Insights on building and advancing mental health care solutions through collaboration — from the Global Youth Advisory Council at the SNF Global Center for Child and Adolescent Mental Health at the Child Mind Institute


Mai El Shoush, Partnerships Campaign Manager, Stavros Niarchos Foundation (SNF) Global Center for Child and Adolescent Mental Health at the Child Mind Institute

Tatiana P. Claridad, MBA, Director of Board Affairs and Institutional Strategy, Stavros Niarchos Foundation (SNF) Global Center for Child and Adolescent Mental Health at the Child Mind Institute


Mental health fitness is shaped by lived experience, context, and the systems of care that surround us. During Mental Health Awareness Month, we invited young leaders from the Global Youth Advisory Council (GYAC) at the Stavros Niarchos Foundation (SNF) Global Center at the Child Mind Institute — from Brazil, South Africa, and Greece — to share their unique perspectives.

Their reflections offer insight into how young people define, build, and experience mental fitness globally, highlighting the influence of their environments, communities and everyday realities. Their views are essential to shaping more relevant and effective support for young people everywhere.

From left to right: Delice Lumbu, Mariana Rodrigues Chaves, Spyros Chronis, Fedra Kamperidi, Kayla Coetzer, Denny Oliveira Curini, Jennifer Matibi

From daily habits to systemic change, here’s how young people are reimagining mental health care as mental health fitness:

“By cultivating a practice of self-awareness — through understanding myself and my internal needs better, I’m able to show up for myself in the ways that I need in those moments of struggle.”

Kayla Coetzer, 24, South Africa

“In this fast-paced world, it’s important to take a step back, disconnect from the digital world, and engage with friends…try helping others and don’t be afraid to ask for help if needed.”

Spyros Chronis, 20, Greece

“I honor my journey by normalizing help‑seeking and reminding myself that mental health is an ongoing process that requires care, patience, and the courage to choose growth, even in environments where it is not always encouraged.”

Jennifer Matibi, 24, South Africa

“For me, keeping my mental health fit is about understanding and embracing my talents and weaknesses, and dedicating time to spaces that value my uniqueness.”

Mariana Rodrigues Chaves, 18, Brazil

“I try to find ways to ground myself and do things that people my age typically do. Making mistakes is acceptable and often necessary for personal growth.”

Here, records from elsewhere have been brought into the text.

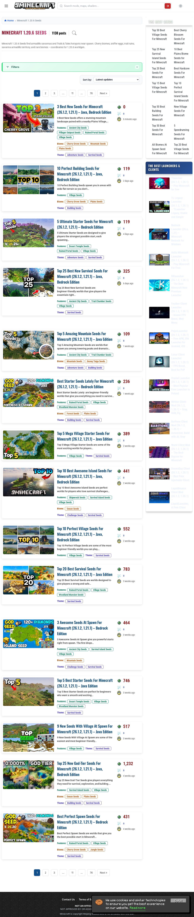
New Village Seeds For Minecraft (180, 111)
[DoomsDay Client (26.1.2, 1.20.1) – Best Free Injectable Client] (159, 474)
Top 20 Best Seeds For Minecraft (158, 73)
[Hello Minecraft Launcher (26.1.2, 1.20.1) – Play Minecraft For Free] (159, 260)
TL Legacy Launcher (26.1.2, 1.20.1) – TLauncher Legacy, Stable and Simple (180, 207)
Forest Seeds (73, 413)
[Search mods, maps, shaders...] (114, 6)
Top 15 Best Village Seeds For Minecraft (159, 87)
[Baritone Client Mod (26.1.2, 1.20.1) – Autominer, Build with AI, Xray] (159, 429)
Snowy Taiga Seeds (96, 361)
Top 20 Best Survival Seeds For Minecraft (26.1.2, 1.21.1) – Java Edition (84, 571)
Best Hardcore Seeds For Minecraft (182, 73)
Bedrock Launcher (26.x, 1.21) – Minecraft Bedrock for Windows (179, 235)
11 (72, 93)
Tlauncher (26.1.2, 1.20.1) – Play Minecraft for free (180, 183)
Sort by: (87, 79)
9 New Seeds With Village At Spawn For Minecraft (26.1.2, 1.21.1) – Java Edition (85, 728)
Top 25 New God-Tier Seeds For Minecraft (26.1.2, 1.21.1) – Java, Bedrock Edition (80, 768)
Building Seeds (74, 208)
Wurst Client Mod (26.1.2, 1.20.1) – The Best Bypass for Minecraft (180, 452)
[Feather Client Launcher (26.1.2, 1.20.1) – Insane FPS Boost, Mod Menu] (159, 313)
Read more (138, 908)
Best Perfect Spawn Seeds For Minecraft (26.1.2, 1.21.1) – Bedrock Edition (82, 821)
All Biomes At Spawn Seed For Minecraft (159, 149)
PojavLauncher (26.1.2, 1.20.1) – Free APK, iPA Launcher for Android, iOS (180, 338)
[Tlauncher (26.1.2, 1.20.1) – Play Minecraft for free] (159, 183)
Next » (103, 93)
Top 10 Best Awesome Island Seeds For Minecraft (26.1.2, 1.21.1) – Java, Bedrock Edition (84, 476)
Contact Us (68, 899)
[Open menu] (6, 6)
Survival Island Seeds (100, 497)
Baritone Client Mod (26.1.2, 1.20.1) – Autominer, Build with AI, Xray (180, 429)
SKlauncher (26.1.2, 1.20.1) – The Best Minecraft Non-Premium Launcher (180, 286)
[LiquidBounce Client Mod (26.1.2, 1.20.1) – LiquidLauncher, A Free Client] (159, 498)
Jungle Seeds (96, 849)
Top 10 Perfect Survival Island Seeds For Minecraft (181, 92)
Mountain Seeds (98, 143)
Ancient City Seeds (78, 127)
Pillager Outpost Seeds (69, 132)
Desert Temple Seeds (79, 246)
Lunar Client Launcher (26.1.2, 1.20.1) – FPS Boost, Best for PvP (180, 362)
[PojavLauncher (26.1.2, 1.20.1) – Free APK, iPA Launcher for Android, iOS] (159, 338)
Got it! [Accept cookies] (178, 901)
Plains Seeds (65, 148)
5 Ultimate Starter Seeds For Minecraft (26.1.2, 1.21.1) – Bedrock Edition (85, 224)
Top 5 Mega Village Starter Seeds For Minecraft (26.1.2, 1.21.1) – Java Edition (84, 436)
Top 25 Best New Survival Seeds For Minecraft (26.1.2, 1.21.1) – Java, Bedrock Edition (82, 276)
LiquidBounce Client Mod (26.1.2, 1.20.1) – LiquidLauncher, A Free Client (180, 498)
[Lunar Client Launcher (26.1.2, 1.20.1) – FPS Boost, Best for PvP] (159, 362)
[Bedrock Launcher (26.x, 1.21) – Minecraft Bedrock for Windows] (159, 235)
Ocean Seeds (73, 508)
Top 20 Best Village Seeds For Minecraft (181, 149)
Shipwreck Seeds (77, 497)
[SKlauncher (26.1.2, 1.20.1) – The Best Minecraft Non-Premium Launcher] (159, 285)
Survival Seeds (95, 155)
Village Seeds (65, 137)
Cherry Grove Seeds (76, 143)
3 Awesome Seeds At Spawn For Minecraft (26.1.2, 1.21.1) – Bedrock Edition (82, 628)
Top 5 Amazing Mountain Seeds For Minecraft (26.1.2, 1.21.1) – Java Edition (84, 336)
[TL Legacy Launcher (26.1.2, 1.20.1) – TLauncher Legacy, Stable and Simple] (159, 207)
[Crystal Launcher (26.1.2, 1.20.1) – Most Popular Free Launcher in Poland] (159, 385)
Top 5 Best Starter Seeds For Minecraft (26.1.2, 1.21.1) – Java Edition (85, 682)
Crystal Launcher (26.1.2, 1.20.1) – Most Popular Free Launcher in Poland (180, 386)
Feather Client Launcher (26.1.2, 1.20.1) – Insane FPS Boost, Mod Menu (180, 313)
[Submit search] (168, 6)
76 (91, 93)
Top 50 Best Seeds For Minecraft (158, 130)
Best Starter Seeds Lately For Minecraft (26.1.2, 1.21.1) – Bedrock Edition (85, 383)
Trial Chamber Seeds (101, 301)
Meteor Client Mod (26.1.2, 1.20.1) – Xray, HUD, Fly (179, 407)
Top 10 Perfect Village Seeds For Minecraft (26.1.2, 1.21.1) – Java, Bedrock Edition (80, 534)
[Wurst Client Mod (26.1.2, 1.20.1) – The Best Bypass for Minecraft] (159, 452)
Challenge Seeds (75, 515)
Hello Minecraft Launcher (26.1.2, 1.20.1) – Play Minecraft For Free (180, 260)
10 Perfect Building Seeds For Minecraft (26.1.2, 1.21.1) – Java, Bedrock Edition (80, 173)
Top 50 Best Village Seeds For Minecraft (159, 35)
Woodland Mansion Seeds (71, 407)
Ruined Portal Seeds (94, 132)
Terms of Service (88, 899)
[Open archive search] (74, 32)
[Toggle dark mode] (180, 6)
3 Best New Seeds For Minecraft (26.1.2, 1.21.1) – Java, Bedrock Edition (84, 109)
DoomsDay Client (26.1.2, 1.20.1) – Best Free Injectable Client (180, 474)
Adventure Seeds (75, 155)
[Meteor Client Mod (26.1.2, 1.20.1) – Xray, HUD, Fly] (159, 407)
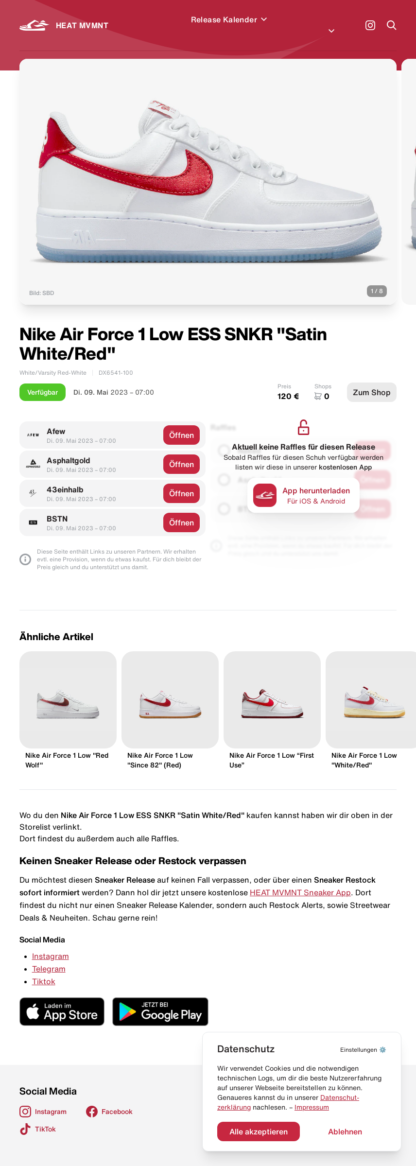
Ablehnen (345, 1131)
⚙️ (363, 1049)
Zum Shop (372, 380)
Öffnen (181, 423)
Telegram (49, 957)
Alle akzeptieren (258, 1131)
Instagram (50, 944)
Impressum (312, 1107)
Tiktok (43, 970)
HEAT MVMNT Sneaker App (300, 881)
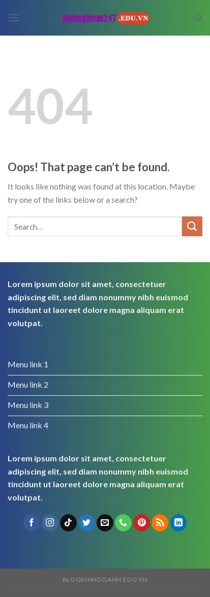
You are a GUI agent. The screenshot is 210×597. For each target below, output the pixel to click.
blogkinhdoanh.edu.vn (105, 579)
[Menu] (14, 17)
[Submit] (192, 226)
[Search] (198, 17)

Faidra Kamperidi, 19, Greece

“Young people can build mental health fitness in their everyday lives through self-care, doing things that energize and restore them, practicing self-compassion, and surrounding themselves with supportive people. It’s about creating small, consistent habits that allow you to show up for yourself, even on hard days.”

Delice Lumbu, 20, Director of Youth Engagement, SNF Global Center

These reflections raise a broader question — how can global collaboration strengthen mental health support for children and adolescents?

“Global collaboration in youth mental health means real change to me. When countries unite around one shared goal — safeguarding young people’s mental health — they’re investing in their own future.”

Denny Oliveira Curini, 17, Brazil

“Mental health challenges are deeply influenced by social, economic, and cultural conditions, and real growth happens when solutions are shaped within those contexts. Global collaboration creates opportunities to share lived experiences, exchange practical knowledge, and adapt tools that are both relevant and accessible. It allows us to learn from one another across borders while empowering communities with skills, resources, and frameworks that support mental growth. From my experience, collaboration is not about imposing solutions, but about co‑creating safe, healthy spaces that enable young people to build resilience, develop agency, and flourish even in environments where those opportunities are often limited.”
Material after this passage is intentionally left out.